El método para abandonar la vía del tren —que siempre conduce al mismo lugar, por el mismo trayecto— admite muchas metáforas. Yo me quedo con la del asesinato. En la línea de Faulkner, pero también en la de Gombrowicz. Después de vivir en Argentina un exilio que duró 24 años, al escritor polaco le llegó el momento de regresar a Europa. Lo hizo en 1963. A punto de zarpar en el Federico, gritó a los colegas argentinos su consejo para hallar nuevos paradigmas a su literatura: «¡Muchachos, maten a Borges!». Ese Gombrowicz es el que se cruzaba con el escritor argentino en las calles de Buenos Aires y desde la otra acera le gritaba: «¡Hey, Borges, acá Gombrowicz!». El argentino era ya un autor institucional, canónico, intelectualista, frente a lo que se revelaba la propuesta dionisíaca y periférica de Gombrowicz, que sabía que siempre llega el momento de apartarse del buen camino en dirección al nuevo, que todavía no se sabe a dónde conduce.

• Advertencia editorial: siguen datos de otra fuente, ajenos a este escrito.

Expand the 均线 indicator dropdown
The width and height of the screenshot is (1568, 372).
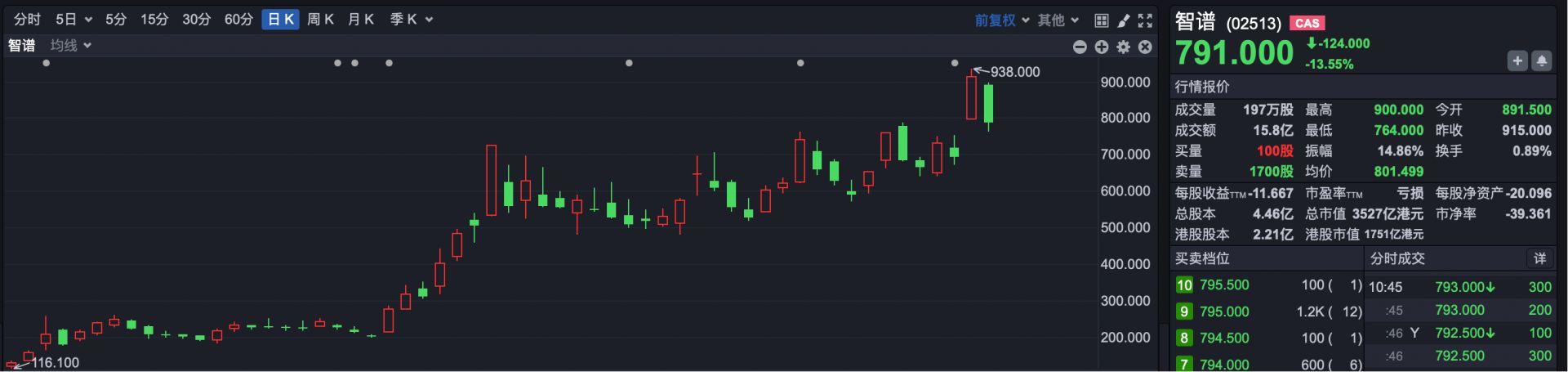(70, 46)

En última instancia, nuestros crímenes nos proporcionan identidad. En ocasiones solo consigues saber quién eres a partir de tus cadáveres. Hasta ahora tus crímenes te hacían grande. O pequeño. En todo caso, te hacían alguien. Hablaban por ti. Cierto es que había ídolos a los que matar. La escasez de ídolos verdaderos, que no sean los que ya tuvieron las generaciones anteriores, nos amenaza con no cumplir nuestros sueños de ser algo. Anteayer eras algo gracias a tus víctimas. Ellas te otorgaban carácter. Tus crímenes te indicaban un camino, trazaban el mapa de tus obsesiones, que, a la postre, son lo que hacen que la vida valga la pena. Todo ha cambiado en poco tiempo. Como si matar, incluso siguiendo las instrucciones de la metáfora, estuviese mal visto. Todo recuerda mucho a Casino Royale, aquel filme surrealista en el que Woody Allen interpretaba al sobrino de James Bond, Jimmy. En una de las secuencias, a punto de morir, le decía al tipo que pretendía acabar con él: «No puedes matarme, mi país reaccionará. Enviará una carta».